DES と LOCAL 資格

NIS+ 主体には DES と LOCAL の 2 つの資格が用意されています。

DES 資格 (credential)

認証を行う仕組みとしては DES 資格が唯一のものです。将来は他の仕組みも利用できるようになるかもしれません。DES 資格と NIS+ 資格は同等のものではありません。

このマニュアルでは、DES 資格という用語は、鍵の長さにかかわりなく Diffie - Hellman 鍵をベースにした認証を表すものとして一般的に使われています。鍵の長さはあらかじめ決められたセットから指定することができます。Diffie - Hellman 鍵の長さの設定や表示を行うには nisauthconf(1M) を使用します。

DES (データ暗号化規格) 資格は資格の 1 種であり、保護認証を提供するものです。このマニュアルで NIS+ 主体を認証するために資格をチェックすると記述している場合は、NIS+ がチェックしている DES 資格のことを意味します。

主体が NIS+ サービスを要求したり、NIS+ オブジェクトにアクセスするごとに、ソフトウェアは格納してある資格情報を使って主体の資格を作成します。DES 資格は NIS+ 管理機能によって各主体に作られた情報から作成されます。第 12 章「NIS+ 資格の管理」を参照してください。

• 主体の DES 資格の正当性を NIS+ が確認すると、その主体は「認証」されます。

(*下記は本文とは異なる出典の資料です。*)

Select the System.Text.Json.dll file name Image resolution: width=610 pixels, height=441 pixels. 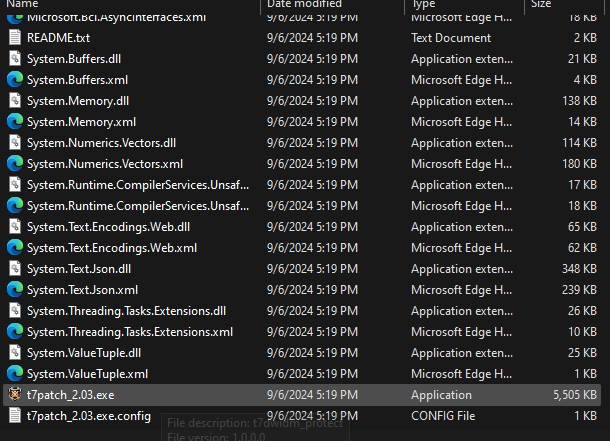(x=79, y=268)
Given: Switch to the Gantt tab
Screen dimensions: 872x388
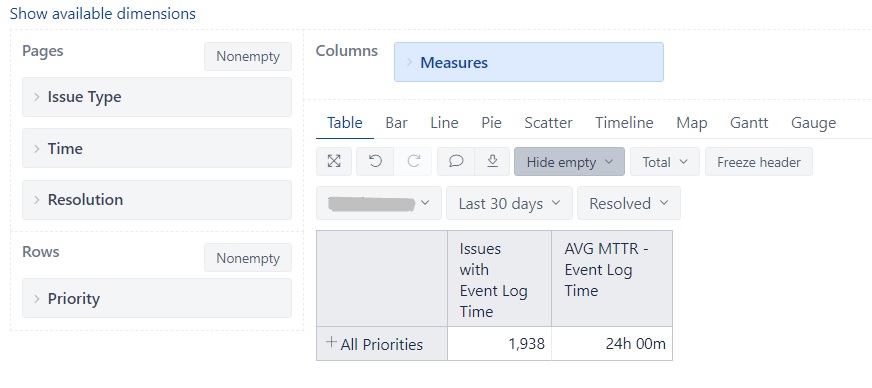Looking at the screenshot, I should pos(749,123).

• 主体は所有者、グループ、その他のいずれかの承認クラスを得るために認証されなければなりません。つまり、これらクラスの１つを得るために、有効な DES 資格を持つ必要があるのです。有効な DES 資格を持たない主体は自動的に未認証クラスに割り当てられます。

• 主体がクライアントユーザーであるかクライアントマシンであるかにかかわらず、DES 資格情報は常に主体のホームドメインの cred テーブルに格納されます。

LOCAL 資格

LOCAL 資格は、ユーザー ID 番号とホームドメイン名を含む NIS+ 主体名とのマップです。ユーザーがログインすると、システムは DES 資格が格納されているホームドメインを特定する LOCAL 資格をチェックします。システムはその情報を使ってユーザーの DES 資格情報を獲得します。

ユーザーがリモートドメインにログインした場合、その要求はユーザーのホームドメインを示す LOCAL 資格を使います。NIS+ は次にユーザーの DES 資格情報を知るためにユーザーのホームドメインを問い合わせます。こうして、たとえユーザーの DES 資格情報がリモートドメインに格納されていなくても、リモートドメインで認証されます。

図 11–3 資格とドメイン

LOCAL 資格情報はどのドメインにも格納できます。実際、リモートドメインにログインし認証されるためには、クライアントユーザーはリモートドメインの cred テーブルに LOCAL 資格を持っている必要があります。ユーザーが、アクセスしようとするリモートドメインに LOCAL 資格を持っていなかった場合、NIS+ はユーザーの DES 資格を獲得するためにユーザーのホームドメインに入ることができなくなります。そのような場合、ユーザーは認証されず未認証クラスを与えられることになります。